Why Do 'The Hobbit: The Battle of the Five Armies' Characters Keep Asking Alfrid to Do Things?

(Warning: The following article contains significant spoilers for The Hobbit: The Battle of the Five Armies). Middle-earth is filled with noble, gallant, and selfless representatives of just about each and every of its varied, mystical races. There are Hobbits willing to cast away lifestyles of utmost comfort in order to help a legion of intrusive strangers win back their home. Elves fighting tooth and nail to protect beloved kin who have sworn their hearts elsewhere. Wizards braving paramount dangers to keep warring nations from drawing blood. So why, when enriched with so many decent folk, do the people in The Hobbit: The Battle of the Five Armies keep trusting that certified jackass Alfrid with important responsibilities?

In case you don’t recall, Alfrid — played by British actor Ryan Gage and introduced in The Desolation of Smaug — is the gangling, sneering second-in-command (perhaps in name only) to Lake-town’s boorish and tyrannical king, Stephen Fry. Early on in Five Armies, the greedy deputy is emancipated of his position when Fry’s character and the rest of his staff are killed by falling debris (courtesy of Smaug’s attack on the village), and relinquished of all honor and esteem in the aftermath of Lake-town’s destruction. Although Alfrid attempts to assert himself as a rightful beacon of power over the town, or at the very least a suitable associate to community hero Bard — known to his friends as “the Bowman,” his children as “Da,” and his fans as “Luke Evans” — but no one will hear of it. Everyone hates Alfrid, deems him a licentious and entitled jag, and proclaims not to trust him as far as he might be thrown.

And yet… people keep asking him to do important things.

The blame lies principally on the shoulders of Bard, who knows Alfrid well and should not have to learn anew how little faith he truly deserves. Bard is charged with presiding over a ruined Lake-town while dealing with the gaggle of Dwarves holing up in the treasure-packed Lonely Mountain, not to mention keeping any incoming predators at bay.

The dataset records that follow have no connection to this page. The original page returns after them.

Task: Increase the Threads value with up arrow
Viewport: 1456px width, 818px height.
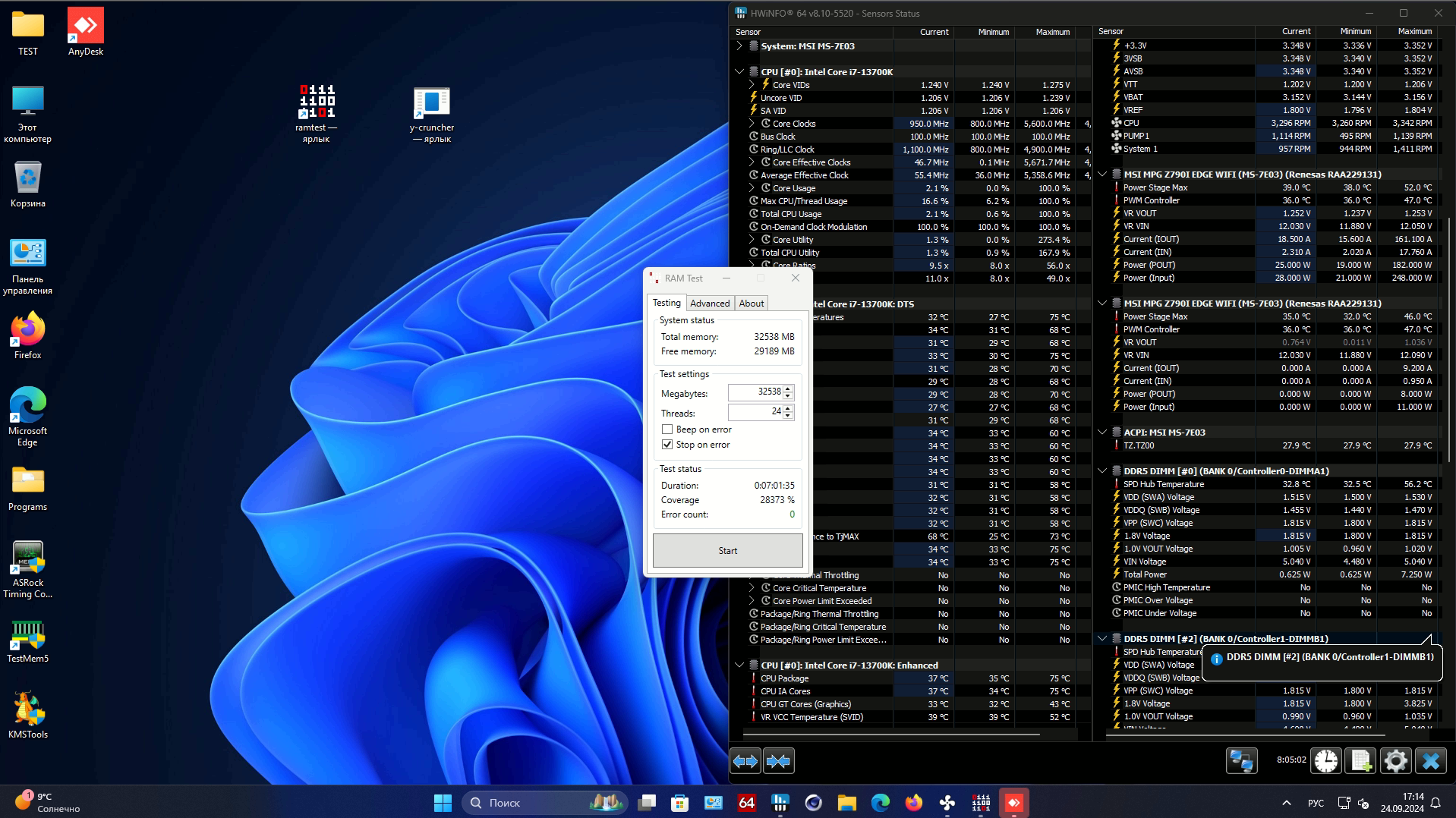Action: pyautogui.click(x=788, y=408)
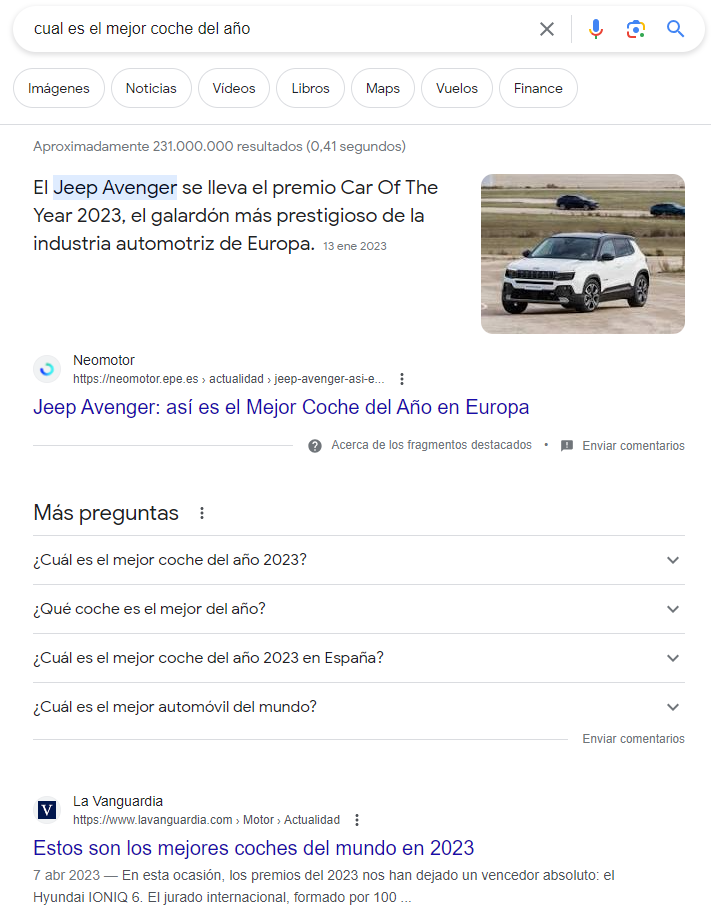Expand ¿Qué coche es el mejor del año?
The height and width of the screenshot is (919, 711).
(359, 609)
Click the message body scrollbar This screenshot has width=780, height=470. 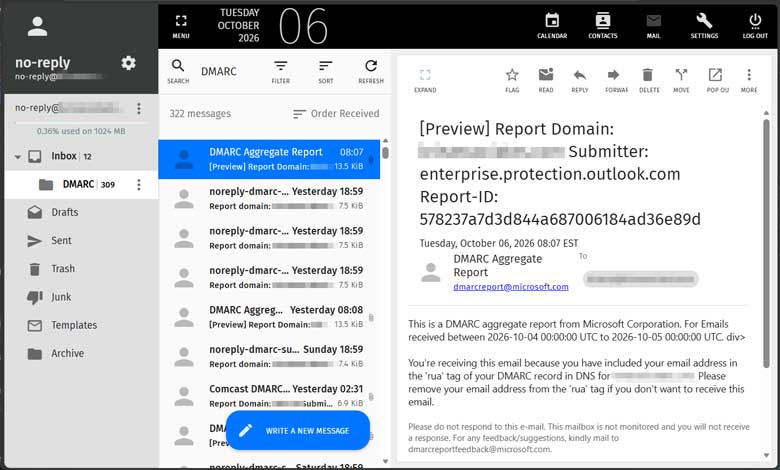coord(766,243)
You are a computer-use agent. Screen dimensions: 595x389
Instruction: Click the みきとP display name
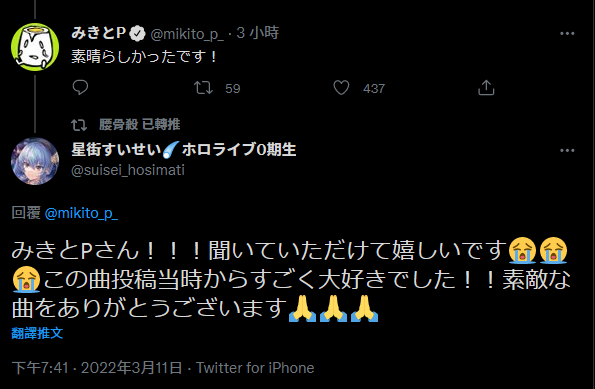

Only capable of so much multitasking, Bard assigns Alfrid the duty of standing watch throughout that fateful first night. As anyone might expect, Alfrid dozes off almost immediately, waking up the next morning to find a leviathan of Elvish soldiers waiting attentively at the Lake-town gates. So that’s strike one.

Later, we find the ostensibly wise Gandalf entrusting the duplicitous man with a high-priority responsibility: keeping Bilbo Baggins safe (from himself, no less). At this point, Bilbo has sought temporary refuge in Lake-town, plotting a deal with the leaders of Men and Elves in order to lure corrupted Dwarf king Thorin Okenshield out of his devotion to warfare. The final step in his plan would entail Bilbo’s return to Thorin’s side to explain the nature of his deed, further cementing the latter’s compulsion to give way to the arrangement… but of course, Bilbo’s admission would land him Thorin’s ire, and possibly a violent fate. But that’s Bilbo, for you. A good and honest Hobbit, wishing only to do right by his friends and companions.

So who do we charge with the task of keeping such a hero from relinquishing himself to doom? How about the same jag from before? Gandalf yanks Alfrid, the first Lake-town Man he can find, from the street, explaining how important it is that he stand guard over Bilbo lest the poor hole-dweller wind up a martyr. Naturally, Alfrid eschews this responsibility the minute Gandalf’s back is turned — so quick is Bilbo’s escape that we don’t even get to see it!

Finally, the blame is back with Bard — and yes, the blame does lie with him, as he really should know better than to entrust this dillweed with the safety of his own children. Rushing into the heat of battle, Bard ensnares Alfrid (when there are so many other suitable folks around) and begs him to keep his young kids out of harm’s way. That’s right: he’s granting temporary custody of most important people in this man’s life, during perhaps the most perilous moment his village has ever seen, to the absolute worst, seediest, most immature jerk he has ever met.

No, there’s no moment of redemption. Alfrid abandons his post with haste, leaving the young ones to find their own way.

There comes a point where you really can’t even blame Alfrid anymore. It’s everyone else’s fault for giving him actual things to do!